Recorded data:
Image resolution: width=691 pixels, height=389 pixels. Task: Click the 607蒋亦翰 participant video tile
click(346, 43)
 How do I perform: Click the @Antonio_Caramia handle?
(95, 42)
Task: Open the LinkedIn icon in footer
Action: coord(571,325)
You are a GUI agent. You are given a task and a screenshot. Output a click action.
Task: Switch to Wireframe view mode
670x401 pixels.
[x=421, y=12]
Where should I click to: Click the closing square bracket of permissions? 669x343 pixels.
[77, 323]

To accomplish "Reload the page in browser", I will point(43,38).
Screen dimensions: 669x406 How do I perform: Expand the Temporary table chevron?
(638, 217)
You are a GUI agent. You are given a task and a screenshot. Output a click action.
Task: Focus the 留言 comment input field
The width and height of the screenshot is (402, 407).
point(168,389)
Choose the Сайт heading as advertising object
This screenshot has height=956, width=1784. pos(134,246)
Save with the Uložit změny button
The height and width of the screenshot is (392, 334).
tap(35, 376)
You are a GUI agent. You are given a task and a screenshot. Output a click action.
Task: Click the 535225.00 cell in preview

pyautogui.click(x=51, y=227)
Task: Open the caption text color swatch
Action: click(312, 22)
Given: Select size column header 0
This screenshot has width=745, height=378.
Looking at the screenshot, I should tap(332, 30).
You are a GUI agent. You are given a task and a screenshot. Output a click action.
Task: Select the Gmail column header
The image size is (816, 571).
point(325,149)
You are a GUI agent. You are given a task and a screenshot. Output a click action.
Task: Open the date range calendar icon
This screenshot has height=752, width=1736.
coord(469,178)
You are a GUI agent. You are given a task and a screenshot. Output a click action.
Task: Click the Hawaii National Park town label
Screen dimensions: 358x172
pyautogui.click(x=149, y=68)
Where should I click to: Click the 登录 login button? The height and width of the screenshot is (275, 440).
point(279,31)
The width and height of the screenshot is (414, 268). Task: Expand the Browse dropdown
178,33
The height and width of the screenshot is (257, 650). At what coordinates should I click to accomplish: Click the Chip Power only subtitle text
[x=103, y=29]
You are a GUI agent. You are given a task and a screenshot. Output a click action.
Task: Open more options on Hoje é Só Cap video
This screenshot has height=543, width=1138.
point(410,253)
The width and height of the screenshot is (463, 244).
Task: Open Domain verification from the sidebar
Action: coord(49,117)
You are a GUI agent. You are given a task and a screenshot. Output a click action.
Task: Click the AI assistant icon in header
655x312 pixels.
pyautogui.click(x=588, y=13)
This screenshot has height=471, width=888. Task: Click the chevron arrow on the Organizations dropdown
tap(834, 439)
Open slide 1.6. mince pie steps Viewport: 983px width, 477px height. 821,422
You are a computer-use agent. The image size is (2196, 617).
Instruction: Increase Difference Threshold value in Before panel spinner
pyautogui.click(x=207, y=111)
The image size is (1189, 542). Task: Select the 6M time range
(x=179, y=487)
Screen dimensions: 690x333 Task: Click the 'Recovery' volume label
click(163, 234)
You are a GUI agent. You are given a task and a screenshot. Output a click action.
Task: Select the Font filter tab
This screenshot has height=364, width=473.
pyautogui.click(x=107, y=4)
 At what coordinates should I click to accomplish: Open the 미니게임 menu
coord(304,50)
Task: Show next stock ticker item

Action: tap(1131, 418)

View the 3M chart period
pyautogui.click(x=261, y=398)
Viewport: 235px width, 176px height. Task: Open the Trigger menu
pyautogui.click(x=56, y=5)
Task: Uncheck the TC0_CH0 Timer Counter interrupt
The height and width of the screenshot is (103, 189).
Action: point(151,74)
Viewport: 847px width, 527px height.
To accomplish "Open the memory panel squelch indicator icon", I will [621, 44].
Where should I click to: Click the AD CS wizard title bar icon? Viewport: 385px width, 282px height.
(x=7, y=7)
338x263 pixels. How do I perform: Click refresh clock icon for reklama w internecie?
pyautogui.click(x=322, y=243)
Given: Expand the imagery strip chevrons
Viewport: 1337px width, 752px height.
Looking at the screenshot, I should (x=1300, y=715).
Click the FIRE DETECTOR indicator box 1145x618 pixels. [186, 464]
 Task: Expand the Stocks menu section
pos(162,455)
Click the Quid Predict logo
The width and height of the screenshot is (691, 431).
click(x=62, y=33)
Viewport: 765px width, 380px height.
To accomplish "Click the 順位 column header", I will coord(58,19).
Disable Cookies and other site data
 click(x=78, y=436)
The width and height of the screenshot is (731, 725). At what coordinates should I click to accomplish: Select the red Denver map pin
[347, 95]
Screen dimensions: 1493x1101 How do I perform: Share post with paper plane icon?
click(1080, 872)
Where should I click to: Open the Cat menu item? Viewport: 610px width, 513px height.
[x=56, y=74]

Instructions for the task: Find the string "header" in the data. Report each line it appears in.

Response to the exercise:
Given: Select size column header 0
Task: Select the Gmail column header
Task: Click the AI assistant icon in header
To accomplish "Click the 順位 column header", I will coord(58,19).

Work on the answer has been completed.